Over the past few years, we’ve had a lot of challenges and sorrows and difficult experiences involving our health and work and the health of loved ones. And it’s funny, because in the midst of feeling trapped over the past year, I still wake up in the morning and choose to be here with this person. Those moments of looking at someone and thinking, “Yeah, I’m here voluntarily” — maybe that’s not the sexiest thing to think about someone, but I also feel like it’s probably the most important.
How does it feel to write about something so personal, even as a writer?
The day I got my cancer diagnosis, I told very few people, and I even said to my husband, “I don’t think I’m going to share this because I don’t want it to change how people see me. That’s a bell I won’t be able to unring.”
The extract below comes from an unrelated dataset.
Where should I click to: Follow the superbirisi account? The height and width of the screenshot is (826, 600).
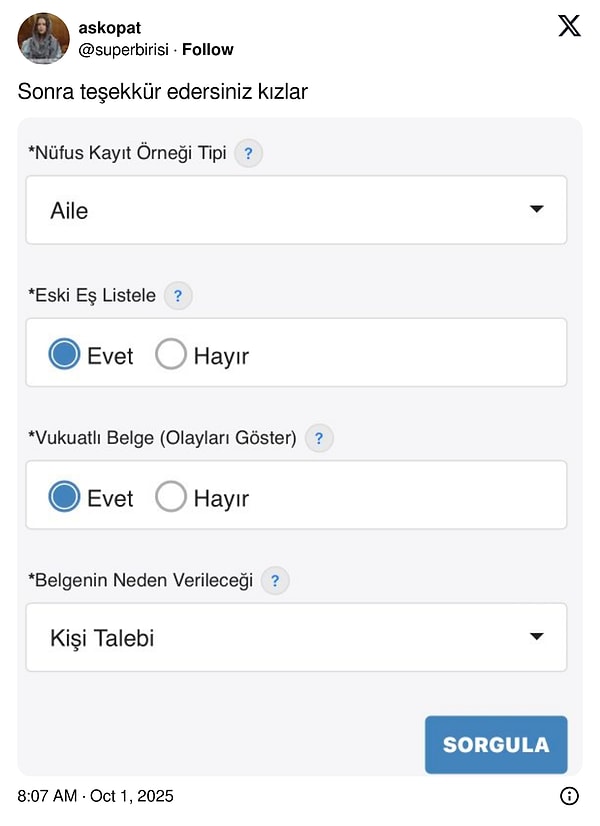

The next day I went to Sloan Kettering, and that night I wrote an essay called “My Cancer Diagnosis” that was published in the morning. So less than 48 hours after I got diagnosed, I published my first essay about having cancer. Clearly, I don’t know how to not talk about my life.
What kind of cancer did you have?
Metastatic melanoma. Melanoma is a cancer of the skin, which is very common. Metastatic melanoma is not. That’s when the cancer has moved into your organs. And the thing about melanin is you have it everywhere, so the cancer can go everywhere. When you get it, it can be rapidly fatal. Typically, at the point I got it, you had about seven months to live. My cancer had moved into my lungs and soft tissue. You could see it on my body.
How was it treated?
First I had surgery. That was before it had spread. I had a big circle taken off the top of my head. Then, a year later, I had a recurrence, and by then the cancer was spreading everywhere and moving really fast. That was the point when my oncologist said, “We’re recruiting for a clinical trial. You should talk to the people on the clinical trial floor.”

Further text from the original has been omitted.